» **Required action**
Search the entries for the word "computer". Copy each line in which it is found.

» **Collected data**
- Opening Delimiter -

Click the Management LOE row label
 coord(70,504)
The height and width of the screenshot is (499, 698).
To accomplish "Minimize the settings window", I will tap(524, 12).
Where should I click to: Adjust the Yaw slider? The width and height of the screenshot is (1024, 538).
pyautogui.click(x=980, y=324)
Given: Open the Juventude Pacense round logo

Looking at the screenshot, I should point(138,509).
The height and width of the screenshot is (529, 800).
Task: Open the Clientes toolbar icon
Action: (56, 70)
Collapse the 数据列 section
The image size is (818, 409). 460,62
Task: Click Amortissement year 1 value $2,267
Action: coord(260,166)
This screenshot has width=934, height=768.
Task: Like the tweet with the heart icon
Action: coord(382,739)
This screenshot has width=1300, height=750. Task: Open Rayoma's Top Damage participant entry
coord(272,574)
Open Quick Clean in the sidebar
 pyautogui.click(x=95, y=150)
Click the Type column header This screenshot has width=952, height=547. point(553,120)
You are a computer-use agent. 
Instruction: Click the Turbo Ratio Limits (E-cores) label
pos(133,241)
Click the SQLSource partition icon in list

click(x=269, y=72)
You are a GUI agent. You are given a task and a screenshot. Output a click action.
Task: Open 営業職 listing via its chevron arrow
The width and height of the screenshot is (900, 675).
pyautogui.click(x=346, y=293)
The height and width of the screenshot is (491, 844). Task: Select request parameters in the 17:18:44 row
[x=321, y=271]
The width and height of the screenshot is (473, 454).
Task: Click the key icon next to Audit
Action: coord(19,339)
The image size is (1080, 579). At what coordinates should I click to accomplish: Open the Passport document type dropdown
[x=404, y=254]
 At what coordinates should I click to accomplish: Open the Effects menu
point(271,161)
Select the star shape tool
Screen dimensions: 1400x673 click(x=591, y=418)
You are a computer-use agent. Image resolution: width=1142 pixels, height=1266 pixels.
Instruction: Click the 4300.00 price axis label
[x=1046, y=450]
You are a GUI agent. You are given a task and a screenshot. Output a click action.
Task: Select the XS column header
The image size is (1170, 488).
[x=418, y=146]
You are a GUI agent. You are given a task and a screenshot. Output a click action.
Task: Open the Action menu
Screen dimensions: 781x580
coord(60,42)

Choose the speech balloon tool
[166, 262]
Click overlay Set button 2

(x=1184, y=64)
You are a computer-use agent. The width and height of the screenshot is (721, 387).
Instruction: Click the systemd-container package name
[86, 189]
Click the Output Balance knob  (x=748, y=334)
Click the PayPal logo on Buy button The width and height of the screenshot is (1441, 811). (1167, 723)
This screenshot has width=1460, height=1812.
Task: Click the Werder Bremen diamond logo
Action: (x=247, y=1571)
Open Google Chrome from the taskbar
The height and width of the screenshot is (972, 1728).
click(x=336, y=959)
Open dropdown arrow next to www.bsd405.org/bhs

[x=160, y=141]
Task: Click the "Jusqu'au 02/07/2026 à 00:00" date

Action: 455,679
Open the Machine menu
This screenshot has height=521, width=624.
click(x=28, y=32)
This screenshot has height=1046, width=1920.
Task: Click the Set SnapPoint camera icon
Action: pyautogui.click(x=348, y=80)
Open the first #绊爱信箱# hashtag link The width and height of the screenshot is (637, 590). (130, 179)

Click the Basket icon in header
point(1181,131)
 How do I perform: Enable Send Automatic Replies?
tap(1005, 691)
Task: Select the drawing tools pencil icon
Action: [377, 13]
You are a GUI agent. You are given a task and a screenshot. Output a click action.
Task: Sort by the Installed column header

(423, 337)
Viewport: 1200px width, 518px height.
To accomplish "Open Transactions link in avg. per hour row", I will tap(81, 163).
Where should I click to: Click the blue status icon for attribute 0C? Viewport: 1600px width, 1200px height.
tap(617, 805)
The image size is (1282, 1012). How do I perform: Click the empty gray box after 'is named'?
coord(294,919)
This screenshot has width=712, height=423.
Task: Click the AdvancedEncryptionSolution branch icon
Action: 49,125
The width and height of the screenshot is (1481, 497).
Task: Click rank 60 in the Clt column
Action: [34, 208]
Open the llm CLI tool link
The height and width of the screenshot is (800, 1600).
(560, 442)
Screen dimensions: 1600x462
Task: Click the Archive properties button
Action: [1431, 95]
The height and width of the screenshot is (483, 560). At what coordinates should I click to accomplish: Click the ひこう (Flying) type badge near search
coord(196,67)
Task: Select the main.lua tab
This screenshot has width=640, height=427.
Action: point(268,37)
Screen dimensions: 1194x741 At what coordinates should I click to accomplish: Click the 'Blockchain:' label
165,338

- Closing Delimiter -

» **Exercise solution**
You are a computer-use agent. 
You are a computer-use agent. Image resolution: width=1142 pixels, height=1266 pixels.
You are a computer-use agent. The width and height of the screenshot is (721, 387).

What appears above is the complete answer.